======== Available data

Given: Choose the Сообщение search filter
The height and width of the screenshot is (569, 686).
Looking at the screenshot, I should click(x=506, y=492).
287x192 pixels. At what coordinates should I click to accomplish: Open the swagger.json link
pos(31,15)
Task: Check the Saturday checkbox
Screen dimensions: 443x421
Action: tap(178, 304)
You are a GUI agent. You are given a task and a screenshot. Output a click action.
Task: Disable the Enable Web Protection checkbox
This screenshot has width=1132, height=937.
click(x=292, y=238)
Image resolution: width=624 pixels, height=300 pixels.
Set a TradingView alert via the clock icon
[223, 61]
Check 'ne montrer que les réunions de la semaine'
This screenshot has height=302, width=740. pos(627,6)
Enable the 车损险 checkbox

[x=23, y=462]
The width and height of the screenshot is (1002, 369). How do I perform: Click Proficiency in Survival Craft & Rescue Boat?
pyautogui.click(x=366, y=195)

================
======== Available data

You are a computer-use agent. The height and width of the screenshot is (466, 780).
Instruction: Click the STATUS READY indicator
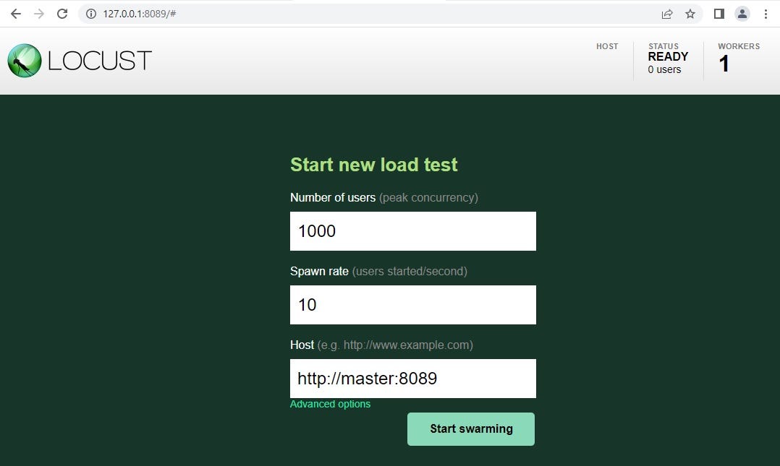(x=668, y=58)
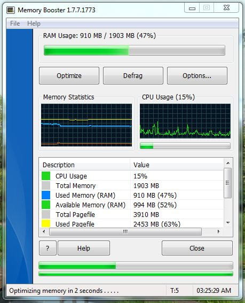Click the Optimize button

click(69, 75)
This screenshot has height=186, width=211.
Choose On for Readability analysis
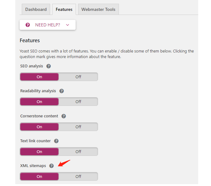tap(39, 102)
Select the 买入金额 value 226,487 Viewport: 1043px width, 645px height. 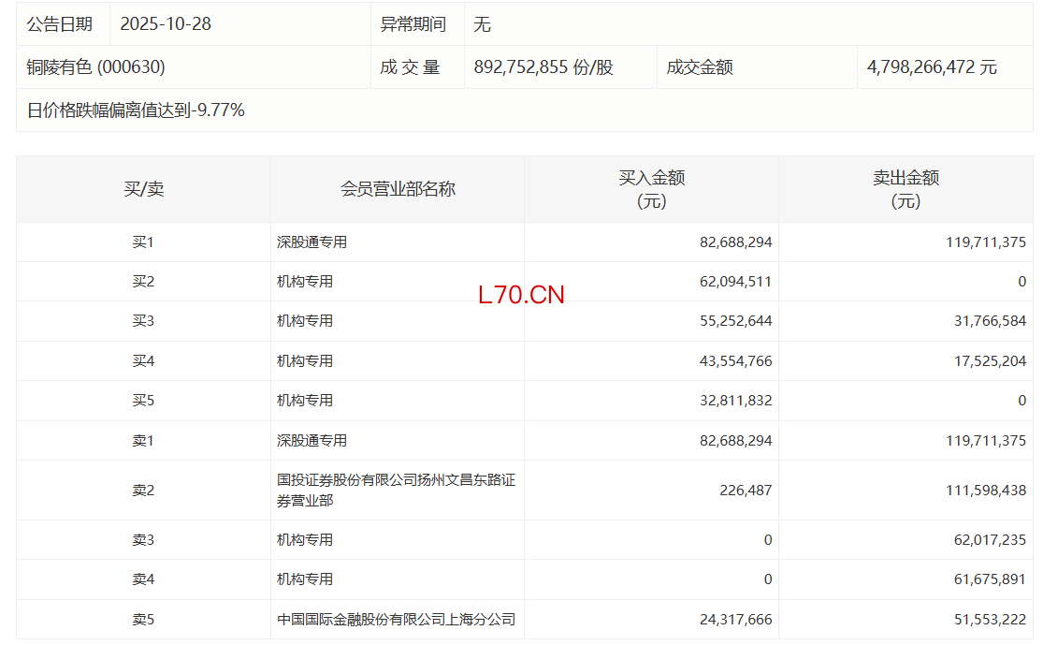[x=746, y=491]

================

Task to complete:
Gather from the data above every line with the string "agent".

Worked solution:
You are a GUI agent. You are given a task and a screenshot. Output a click action.
You are a computer-use agent. The height and width of the screenshot is (466, 780).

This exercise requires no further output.